Ringing in the New Year

We rang in the new year together last night, amongst my friends. My friends who know what is going on. We even ran into one of his friends who knew what is going on.

I kept trying to repeat to myself in the last month that 2013 was shitty and 2014 HAS to be better. But does it? I guess in some ways it might. At least I won't be finding out the cheating this year. Twice. I am not sure I can ever feel worse than that. I am sure I can. But those 2 months were the worst months of my entire life. Just thinking about it brings up hot flashes of being upset. I still wake up in cold sweats at least once a week recalling it or something like it.

But regardless, how good can this year be? As good as I make it? Sure. But I am starting off the first month of this year with no contact to him, other than today. We might see each other once a week, but I am not sure I want to do that.

I am fairly certain that either he will not choose me by the end of it, or I will not choose him. I can't see us both picking each other right now. And we have to decide at the end of this month. Right?  Geesh, I hope so...

I am hoping that by standing strong and not contacting him he will realize just how much he is missing by losing me. Is a month long enough? There is always the fear that he might find out how much he is just not missing me at all. But that is useful information to know either way. This limbo bullshit is awful. It has almost been an entire year of it. Literally. My chest tightens knowing the day is coming up on the year when this all started. Or maybe it already was. Lordy.

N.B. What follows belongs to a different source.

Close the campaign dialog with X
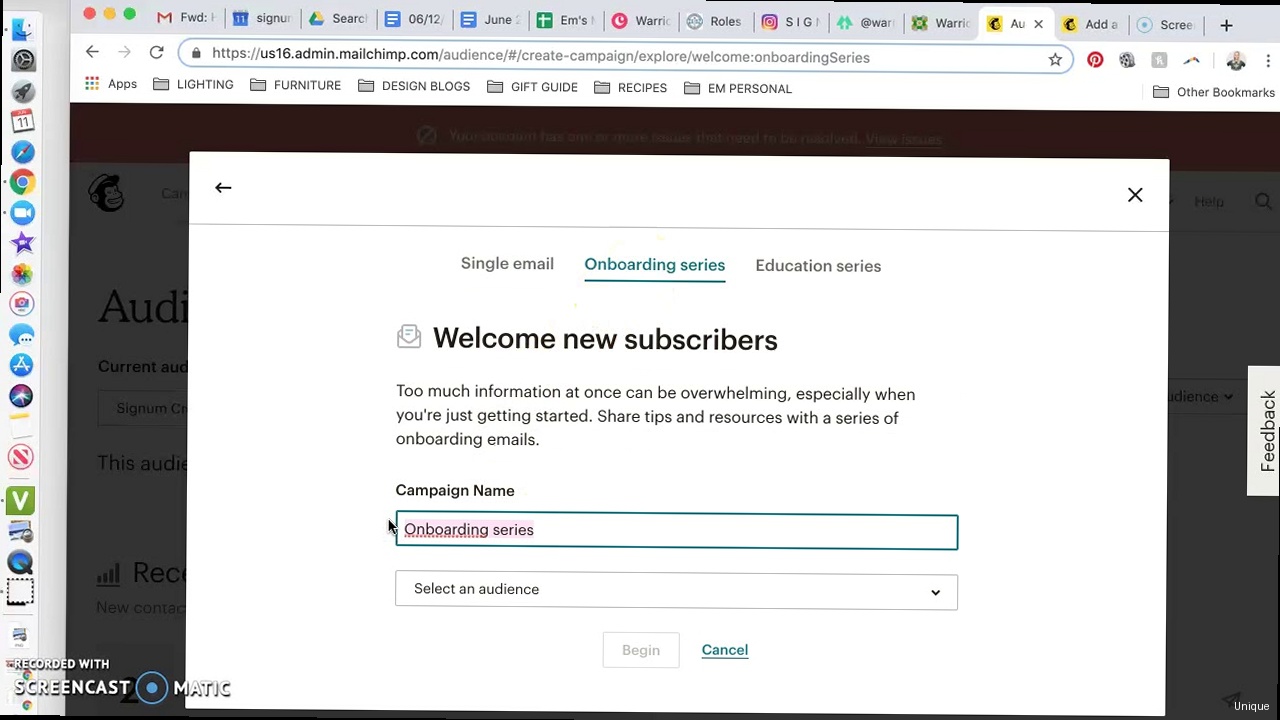Image resolution: width=1280 pixels, height=720 pixels. (1135, 195)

So back to the new year. At best (in some perspectives) we get back together, and work on ourselves. It won't be easy. We still have a lot of shit to deal with and overcome, individually and together. At worst (in some perspectives) we decide to get a divorce. That will suck. No matter how "good in the end" it will be, it will still suck. How could it not?

So as we were ringing in the new year, it just looked like another huge mountain to climb. But I can do it. I have survived through worse so far. I can fight through. Right? I guess I can just see it as another thing I can learn from and be grateful for that.

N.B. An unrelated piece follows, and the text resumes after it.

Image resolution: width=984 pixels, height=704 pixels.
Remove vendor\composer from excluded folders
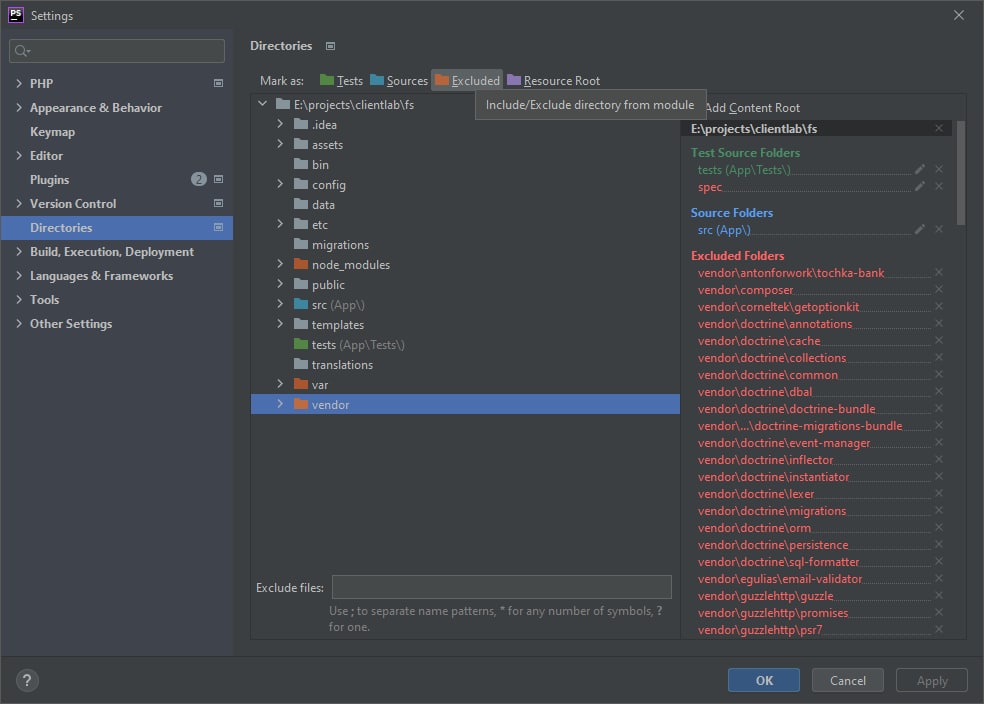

I would be more grateful (maybe) if I just didn't have to learn these lessons the hard way. Why couldn't I learn these lessons through friends or something. Oh well. No poor me. That is annoying and tedious.

He ended up spending the night last night. Then we hung out all day just watching newsroom together. it was nice. It was the kind of days I will miss the most. We ended on a good note. Except for the fact that it was goodbye for a month and neither of us wanted to say whether we thought it would be a good idea if we saw each other once a week or not throughout the month. I am thinking maybe not. I get too upset when I see him often. When I see him reach for his cellphone to text someone, or to tell me about new girls he has been meeting, and new girls he has been texting with, and a whole new life that he has without me. It feels awful. In pretend land, when we are at home and just watch television all day, that is the only time it is really okay, right now.

I am not sure if this is how it will be forever. I keep telling myself that if only he chooses me and dedicates himself to me, then I will be better. But I might just be kidding myself. It might just good, but in reality, maybe we can never recover.

My gut has been telling me that I need to just leave him. That he doesn't love me enough. That he is too messed up. That I need more from a partner. That I will never recover from the pain. But then he says things like, what should he paint me, or reminds me that he is always here for me, and that he does love me. That he has been sad. Not only because he is depressed but because he misses us.

I am going to be strong. I am going to write here all the times I want to write to him but I cannot. I can last a month right? I have gone maybe 3 days without talking to him before, not sure how I will last a month. But it's for the greater good. I need to remind myself each time, it is so that I can know and get out of this limbo. That I cannot take this feeling anymore, that the only way to recover is to do this. Even if the way to recovery is not the wa I want, right now at this time.

I have to be strong. I have to take care of myself. I can do this. I am barely hanging on.